[Entries excerpted from a collection]
###
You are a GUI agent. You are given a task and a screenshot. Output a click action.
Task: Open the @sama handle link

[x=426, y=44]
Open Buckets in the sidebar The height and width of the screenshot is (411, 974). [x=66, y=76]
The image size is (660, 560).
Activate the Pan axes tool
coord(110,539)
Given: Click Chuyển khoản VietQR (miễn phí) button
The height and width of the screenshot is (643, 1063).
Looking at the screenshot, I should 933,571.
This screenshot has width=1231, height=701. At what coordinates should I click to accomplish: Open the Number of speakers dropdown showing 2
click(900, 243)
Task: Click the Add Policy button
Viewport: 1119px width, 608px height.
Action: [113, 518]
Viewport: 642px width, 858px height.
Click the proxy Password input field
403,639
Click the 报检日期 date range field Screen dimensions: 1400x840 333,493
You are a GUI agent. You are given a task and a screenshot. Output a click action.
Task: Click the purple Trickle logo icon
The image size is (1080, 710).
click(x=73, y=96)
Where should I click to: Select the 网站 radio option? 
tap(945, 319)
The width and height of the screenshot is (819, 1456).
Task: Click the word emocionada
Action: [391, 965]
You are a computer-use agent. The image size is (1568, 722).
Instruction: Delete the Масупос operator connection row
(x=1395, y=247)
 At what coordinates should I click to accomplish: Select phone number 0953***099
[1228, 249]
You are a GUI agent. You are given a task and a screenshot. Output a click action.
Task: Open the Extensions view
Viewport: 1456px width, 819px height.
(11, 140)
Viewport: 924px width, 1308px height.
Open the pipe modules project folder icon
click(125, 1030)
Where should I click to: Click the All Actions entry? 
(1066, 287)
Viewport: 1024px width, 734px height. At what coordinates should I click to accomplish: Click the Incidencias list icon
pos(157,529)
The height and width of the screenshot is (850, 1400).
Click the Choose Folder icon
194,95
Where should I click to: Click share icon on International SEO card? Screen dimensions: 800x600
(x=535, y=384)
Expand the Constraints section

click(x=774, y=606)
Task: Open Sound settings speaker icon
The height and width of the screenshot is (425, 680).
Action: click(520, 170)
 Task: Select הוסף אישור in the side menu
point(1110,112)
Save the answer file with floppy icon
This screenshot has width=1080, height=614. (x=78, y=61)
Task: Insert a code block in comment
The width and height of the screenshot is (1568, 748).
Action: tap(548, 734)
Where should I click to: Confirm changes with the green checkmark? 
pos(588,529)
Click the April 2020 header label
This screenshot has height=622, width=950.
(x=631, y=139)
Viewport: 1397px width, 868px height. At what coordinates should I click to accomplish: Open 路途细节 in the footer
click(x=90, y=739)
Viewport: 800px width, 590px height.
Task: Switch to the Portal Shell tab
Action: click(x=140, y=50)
###
> Task requirements
Can you repeat, word for word, the entries between the line holding "Where should I click to: Select" and the line holding "(x=1395, y=247)", inclusive?

> Result of the exercise
Where should I click to: Select the 网站 radio option? 
tap(945, 319)
The width and height of the screenshot is (819, 1456).
Task: Click the word emocionada
Action: [391, 965]
You are a computer-use agent. The image size is (1568, 722).
Instruction: Delete the Масупос operator connection row
(x=1395, y=247)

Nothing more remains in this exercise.